On this episode of America’s Lost Treasures, Curt Doussett and Kinga Philipps host an open call for artifacts and items at the Museum of Natural History in Los Angeles, California. People from all over southern California show up to share their personal treasures and stories. The mission: to select one item that is worthy of being displayed in a special National Geographic exhibit.

Curt finds a 34-star American Flag, a C-melody saxophone and a dinosaur bone.  He is certain one of these items is museum worthy.  Kinga wants to learn more about three antique rifles, a light bulb possibly owned by Thomas Edison’s chief engineer and fish fossil.  They each set out to investigate the history and value of their items in the hopes that they have discovered one of America’s Lost Treasures.
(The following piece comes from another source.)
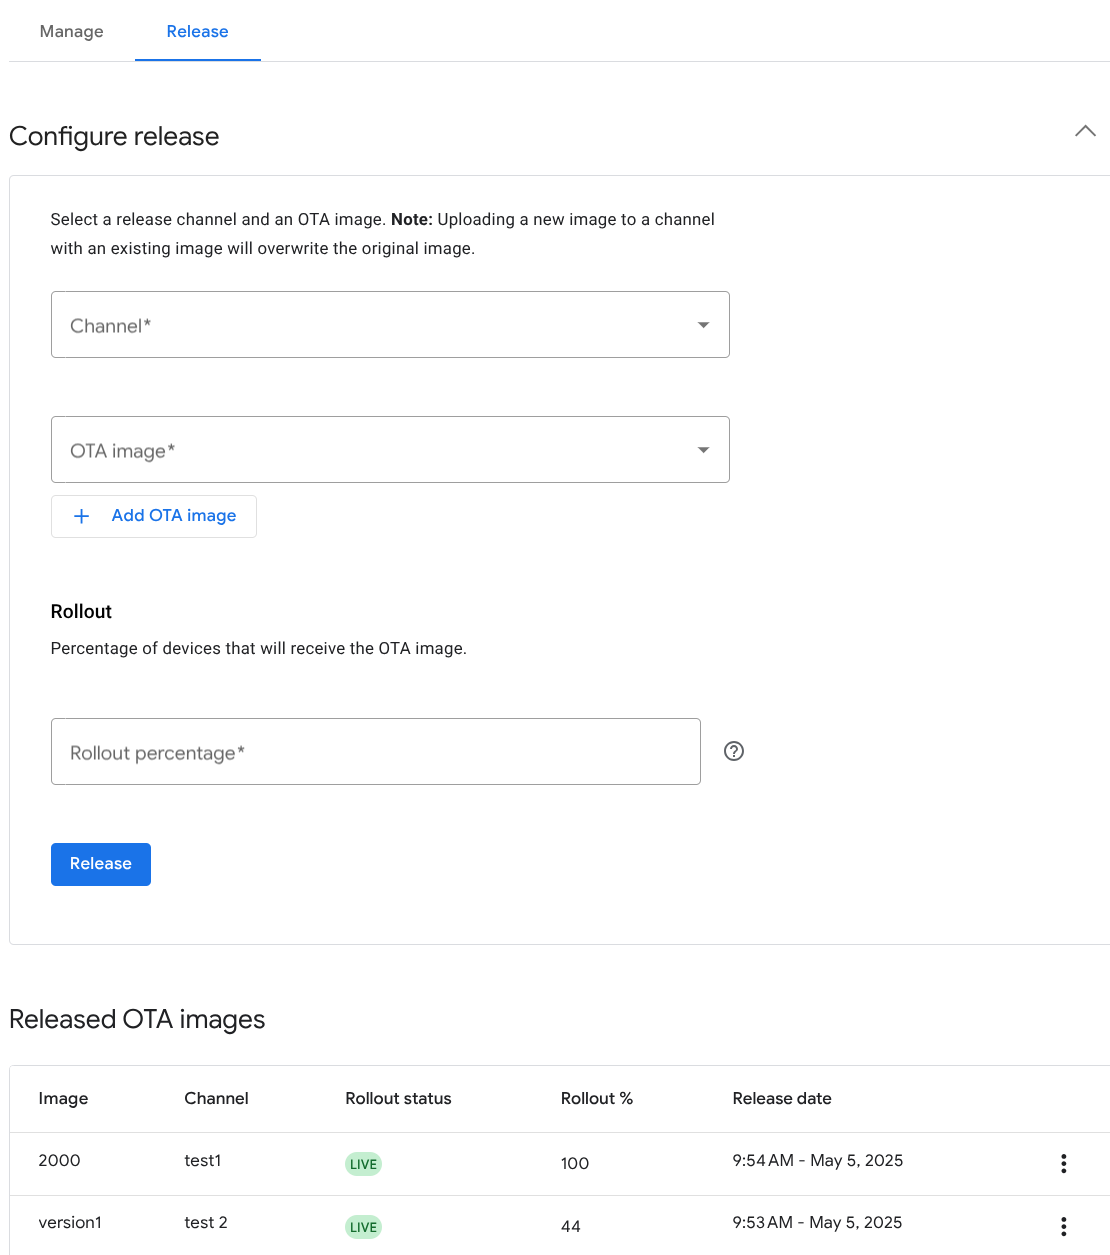Click the Channel column header in table
The width and height of the screenshot is (1110, 1255).
216,1098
On their quest to find out more about their chosen items, Kinga and Curt visit a firearms expert, a jazz musician, an Antique Hardware store and a textile conservator. Which item is truly authentic, and unique enough to be chosen as this week’s America’s Lost Treasure? Tune in to find out!
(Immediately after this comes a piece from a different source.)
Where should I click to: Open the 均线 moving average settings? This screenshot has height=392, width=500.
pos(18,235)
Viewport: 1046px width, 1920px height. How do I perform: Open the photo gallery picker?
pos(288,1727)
Don’t miss America’s Lost Treasures: Los Angeles, July 18th at 9P et/pt.


  1. marian
    July 18, 2012, 9:11 pm

    You should have measured the resistence with ca.1890 equipment.

  2. Lynn
    July 18, 2012, 9:20 pm

    I have been looking forward to the show and just saw it tonight for the first time. I believe your female cohost, Kinga Phillips, brings the legitimacy, integrity and historical value of the program down to a reality show level. Her vocabulary is junior highish (awesome, cool, etc) and her mannerisms belong somewhere that would better serve a different type of program. I believe the artifacts and the investigation thereof can easily stand on their own without making the show about the cohosts competition. I expected a higher standard of delivery from NGC.

  3. Jay Wilhelm
    July 18, 2012, 9:42 pm

    I was disappointed by the choice of the 37 star flag over the Edison bulb. I spent 30 years in the electrical & lighting business as a certified lighting consultant, and felt the need to comment on how the bulb was ruled out.
    Keep in mind that the resistance values documented in 1891 would have been done with a primitive (by today’s standards) analog meter. The values checked on the show were done with a modern, digital meter. The variation was only approximately 10%…well within the tolerances that would be seen between digital and analog. The electrical engineers SHOULD have checked values with an analog meter.
    I believe that the bulb was actually one of the patented bulbs.

  4. Mark R
    July 18, 2012, 9:45 pm

    We are enjoying this new series with one major exception: The Hosts.
    Please return them to Nickelodeon or wherever you found them. They greatly detract from the great content and format of the show.

  5. Mike D
    July 19, 2012, 7:53 am

    Shouldn’t the bulb have been tested using period equipment? Modern testing equipment will have a much tighter tolerance than those made in 1890.

  6. Rick
    Colchester Connecticut USA
    July 25, 2012, 11:00 am

    I have a picture that was in one of the worlds fairs, I believe in the 1880’s that was in the Craftsmanship in America Exhibit of A Needle point Dog, Pointer to be exact, it was done by my great, great Grandmother, and has been in the family for many years now, and would like to see if I can get more info on it….Rick

  7. Steve
    August 10, 2012, 11:40 am

    Edison engineer John W. Howell wrote in his book “stories for my children” that he made around thirty or forty lamps for that big 1890 trial, and only 26 were admitted into evidence. Kind of makes me wonder if this light bulb might be one of the undocumented leftovers Howell made and saved as a souvenir.

  8. Gary
    September 4, 2012, 6:49 am

    The Edison_Bulb may not be what you say it is. It could possibly be a Fessenden Prototype which was the actual forerunner of the modern light bulb. More research must be done to cofirrm, If it is this prototype, then it truly is a Lost American Treasure! You may have missed the boat on this!

  9. Jon Wright
    July 9, 2013, 7:29 pm

    The dachshund stole the show!! Woof!!

  10. Mike Howells
    Los Angels
    July 23, 2015, 1:14 am

    An excellent and informative examination of the C Melody sax. I was certainly educated. Mike Parlett is very knowledgable and obviously a great musician.
    Thanks Curt, you guys did a great job. Most entertaining! Loved the weiner dog. Great TV!